*WHAT THE TASK REQUIRES:* The output should be every line below that includes the word "Gramo".

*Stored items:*

:::::

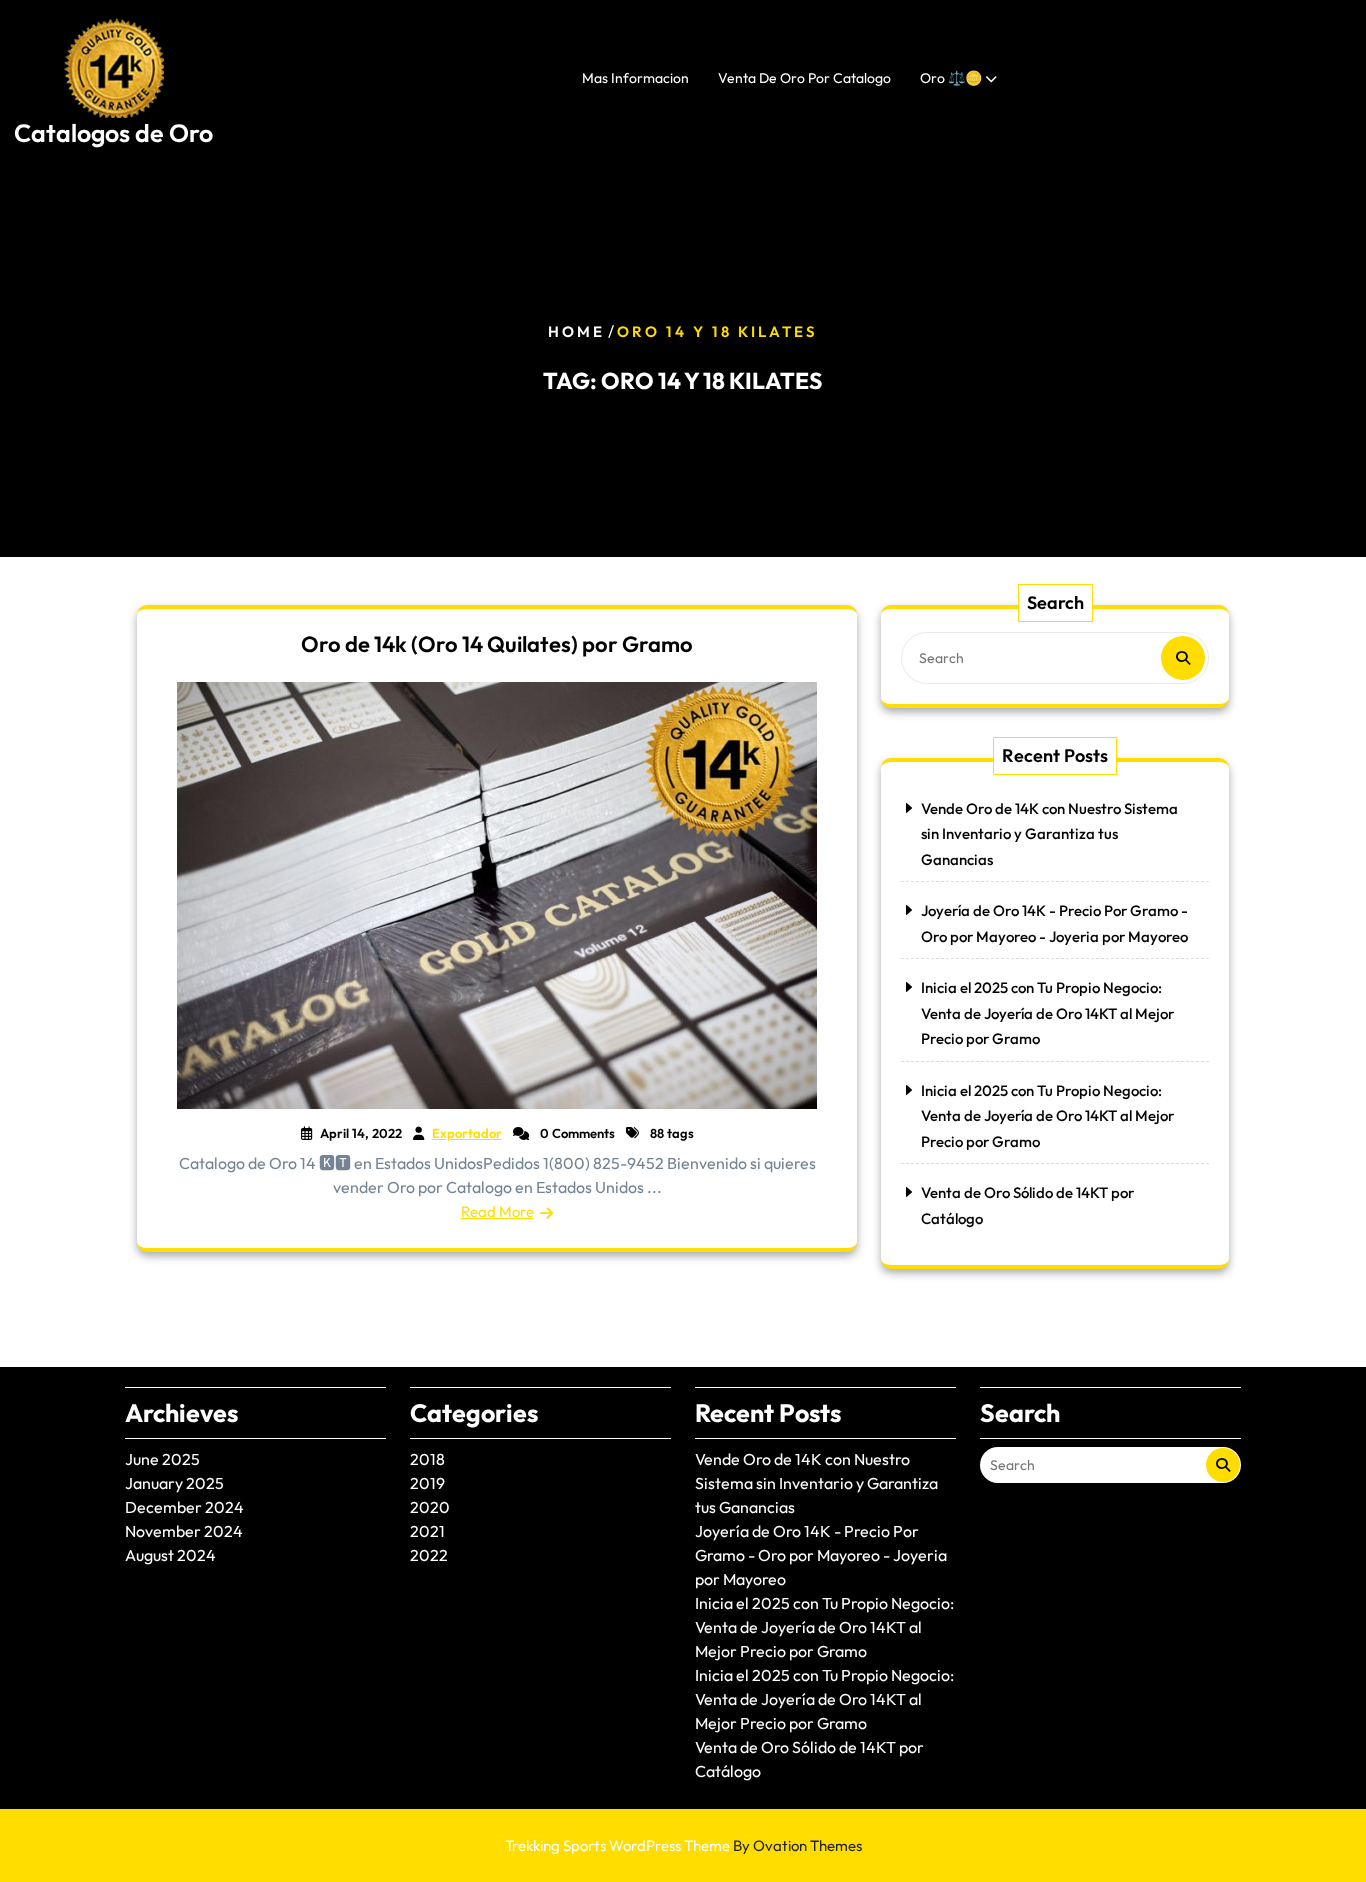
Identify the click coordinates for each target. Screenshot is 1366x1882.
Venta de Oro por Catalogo (804, 78)
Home (576, 331)
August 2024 (170, 1555)
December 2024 (184, 1507)
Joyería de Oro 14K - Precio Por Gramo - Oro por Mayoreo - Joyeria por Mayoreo (821, 1555)
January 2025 (174, 1483)
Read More (497, 1211)
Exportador (467, 1133)
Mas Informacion (635, 78)
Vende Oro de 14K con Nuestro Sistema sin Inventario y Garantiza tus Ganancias (1049, 834)
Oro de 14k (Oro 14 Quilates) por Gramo (497, 644)
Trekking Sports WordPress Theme (683, 1845)
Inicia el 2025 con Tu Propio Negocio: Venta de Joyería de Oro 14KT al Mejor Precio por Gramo (1047, 1013)
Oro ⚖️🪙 (951, 78)
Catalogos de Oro (113, 133)
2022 (429, 1555)
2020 (430, 1507)
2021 (427, 1531)
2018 (427, 1459)
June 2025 (162, 1459)
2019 (427, 1483)
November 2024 (184, 1531)
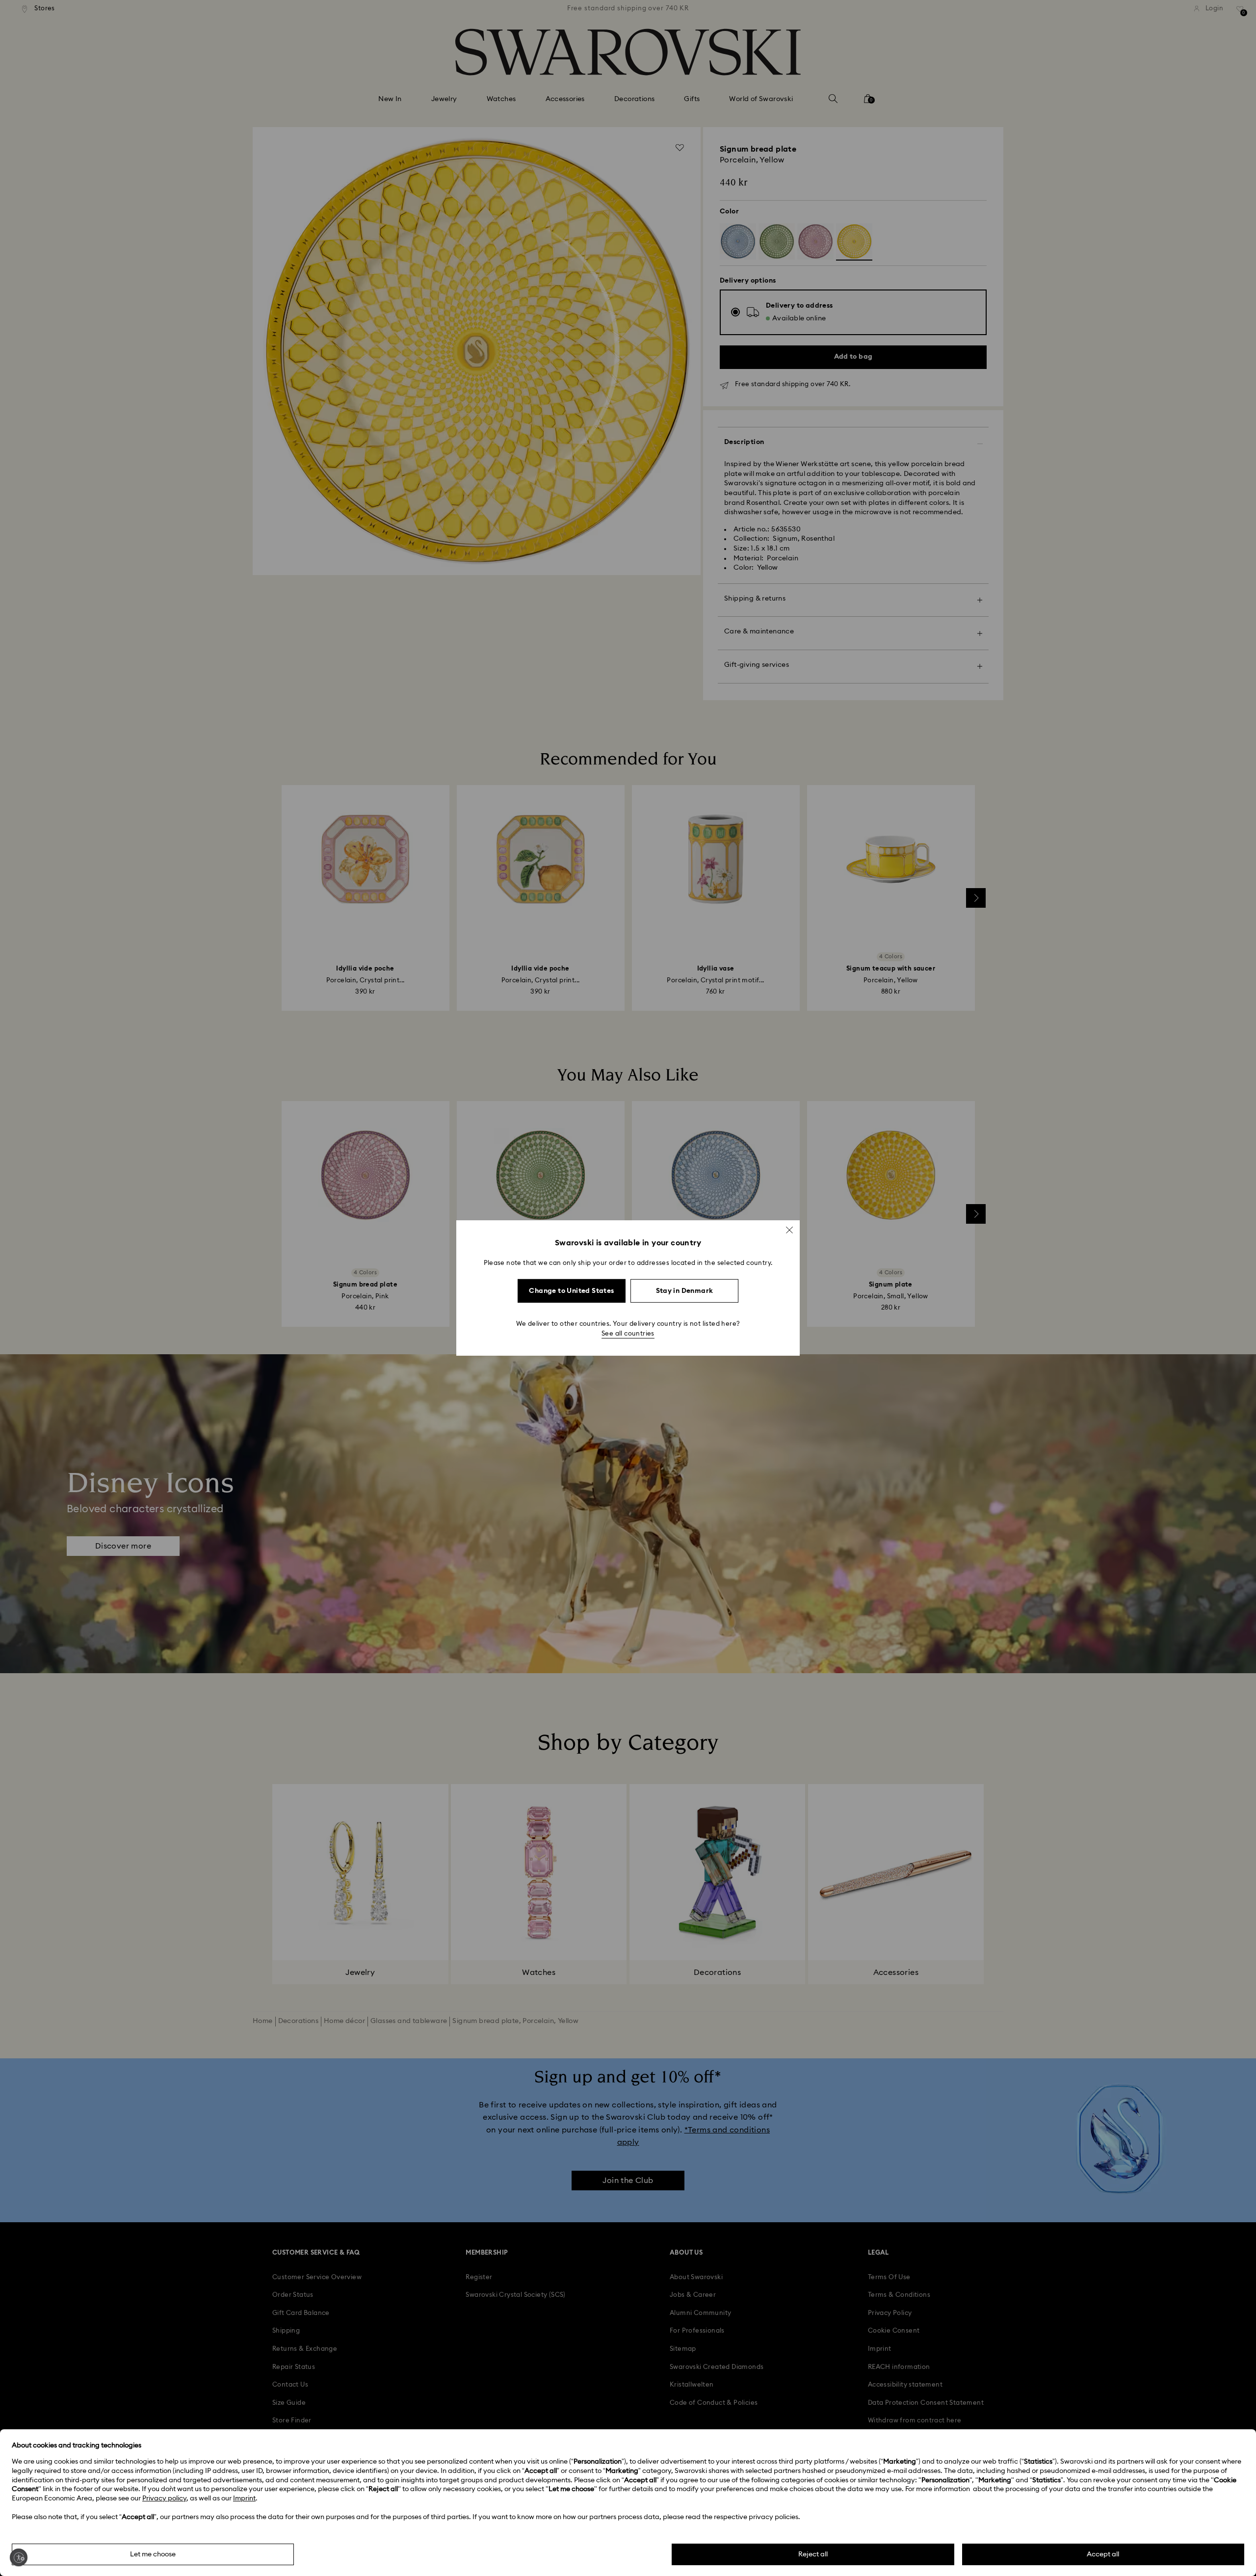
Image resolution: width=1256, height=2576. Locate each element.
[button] (789, 1230)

:::::

*OUTPUT FOR THIS TASK:*
Joyería de Oro 14K - Precio Por Gramo - Oro por Mayoreo - Joyeria por Mayoreo (821, 1555)
Oro de 14k (Oro 14 Quilates) por Gramo (497, 644)
Inicia el 2025 con Tu Propio Negocio: Venta de Joyería de Oro 14KT al Mejor Precio por Gramo (1047, 1013)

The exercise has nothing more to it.